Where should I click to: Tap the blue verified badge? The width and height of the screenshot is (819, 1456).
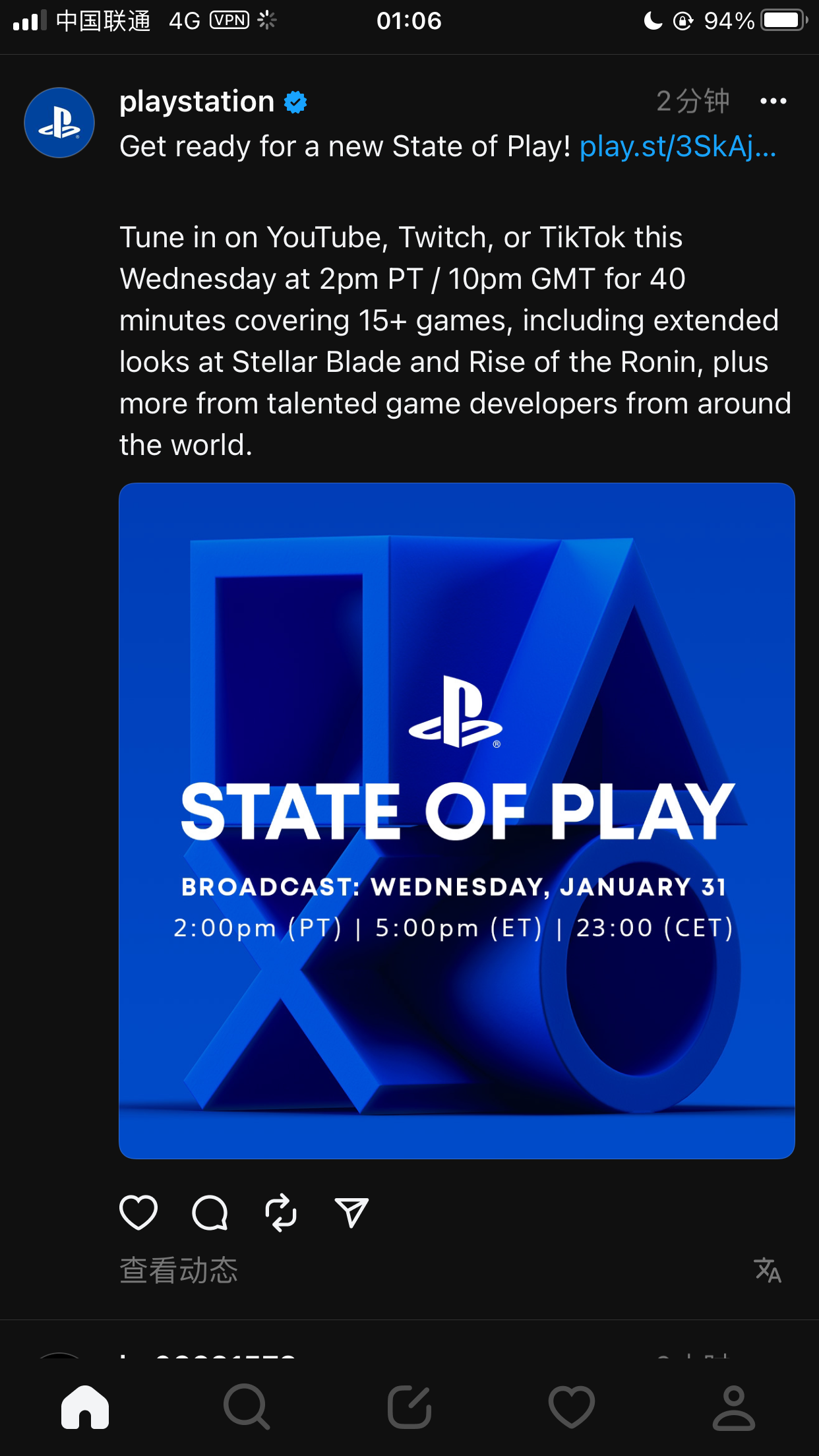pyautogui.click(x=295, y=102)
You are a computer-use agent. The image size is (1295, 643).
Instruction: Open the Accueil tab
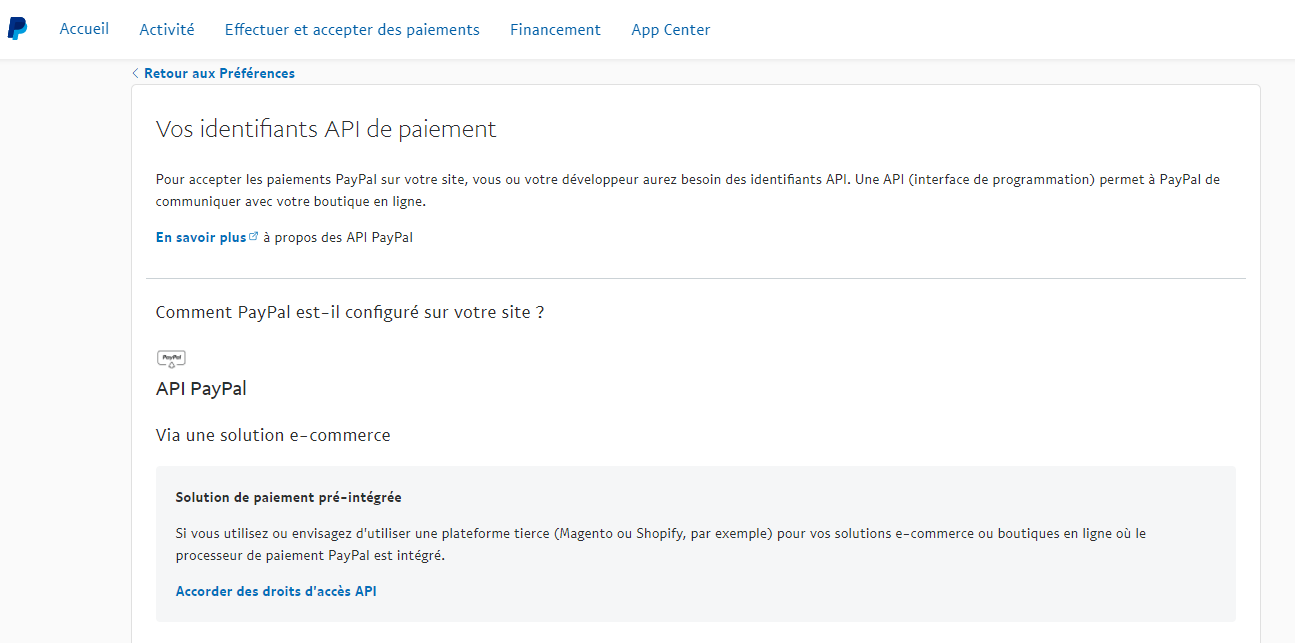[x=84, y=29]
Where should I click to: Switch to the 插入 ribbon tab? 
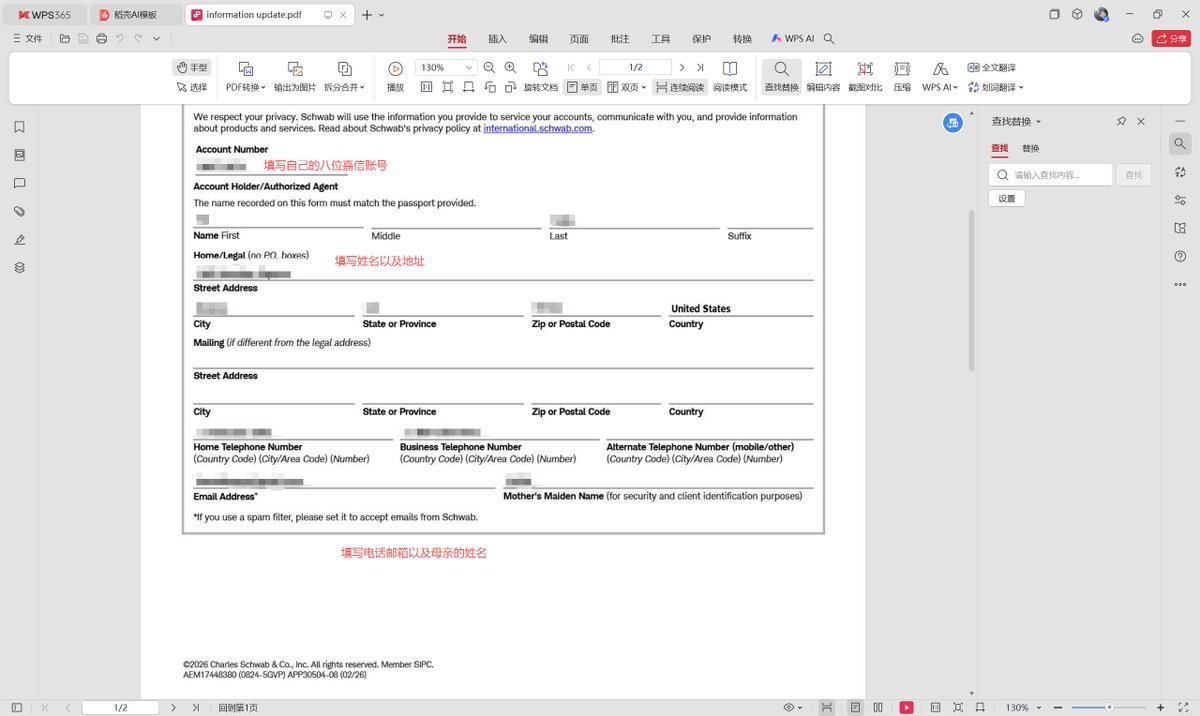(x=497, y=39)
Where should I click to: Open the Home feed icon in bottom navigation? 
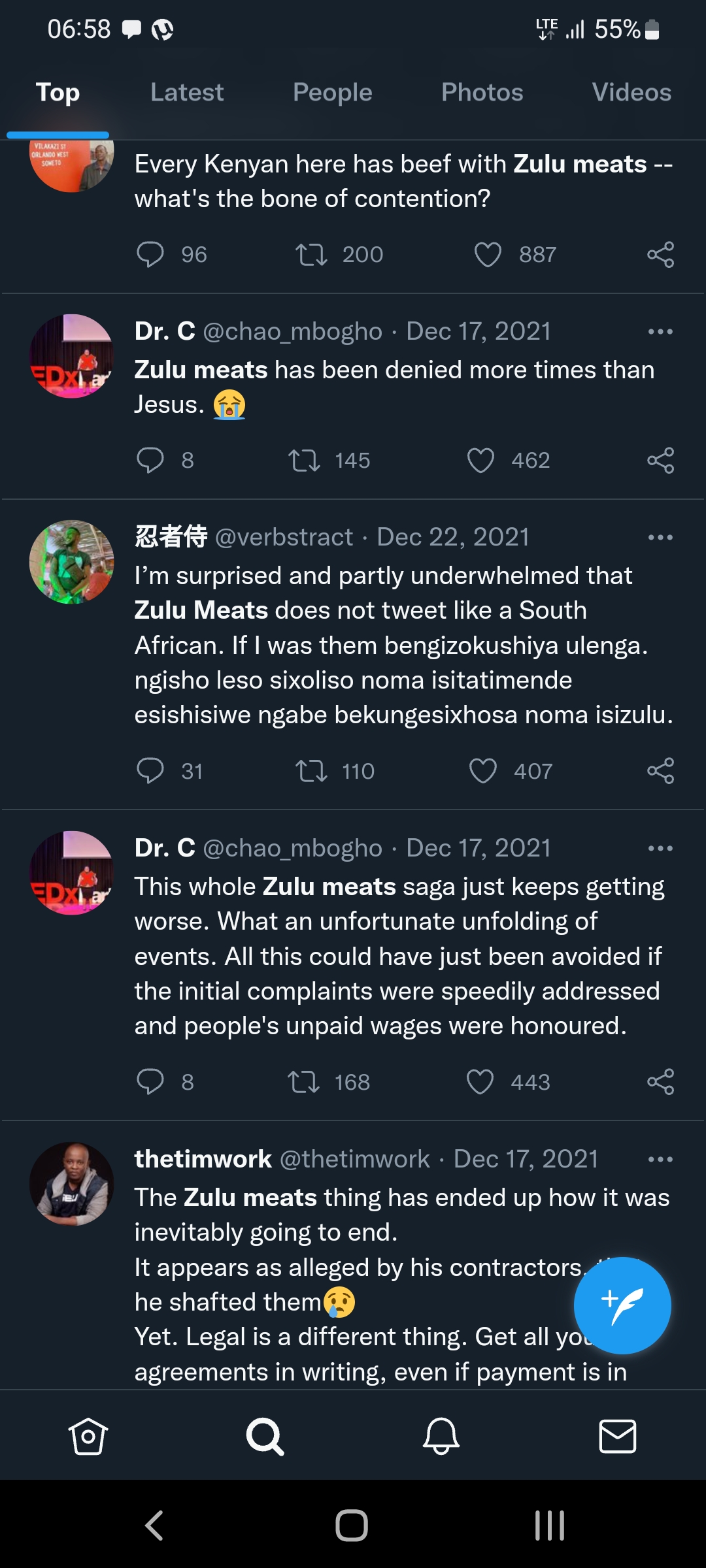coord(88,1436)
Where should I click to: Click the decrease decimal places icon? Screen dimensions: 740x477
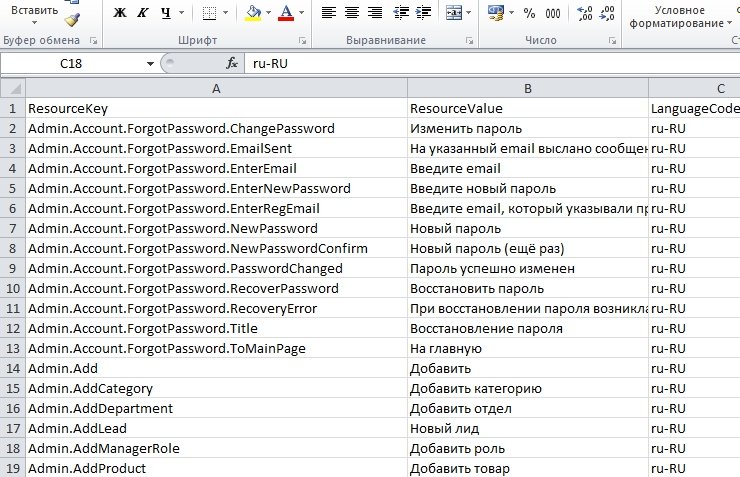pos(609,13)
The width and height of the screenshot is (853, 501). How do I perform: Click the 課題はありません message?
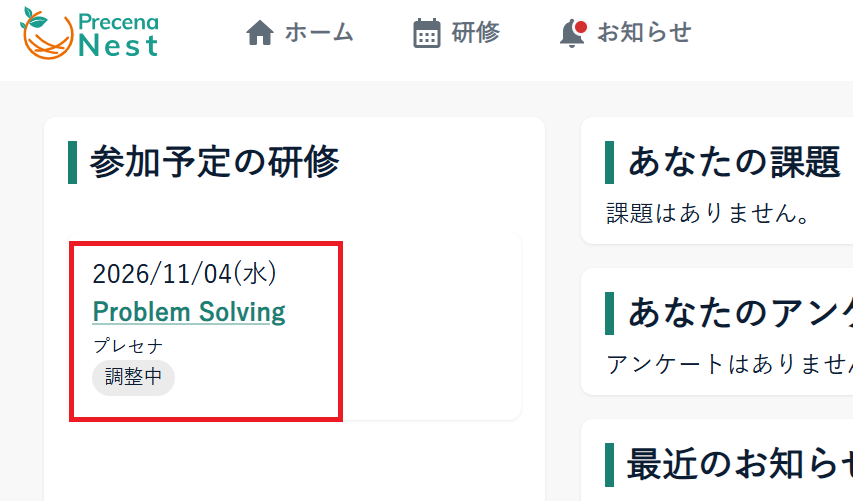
+===+
= TRY IT =
Each record above is to be copied out exactly; its pictures are not.

= PROBLEM SOLUTION =
Where should I click to: Tap the blue verified badge? The width and height of the screenshot is (819, 1456).
pyautogui.click(x=295, y=102)
You are a computer-use agent. The image size is (1295, 643).
Instruction: Open the Accueil tab
[x=84, y=29]
Where should I click to: Switch to the 插入 ribbon tab? 
(x=497, y=39)
Where should I click to: Open the Home feed icon in bottom navigation? 
coord(88,1436)
Where should I click to: Click the decrease decimal places icon? Screen dimensions: 740x477
pos(609,13)
The width and height of the screenshot is (853, 501). How do I perform: Click the 課題はありません message?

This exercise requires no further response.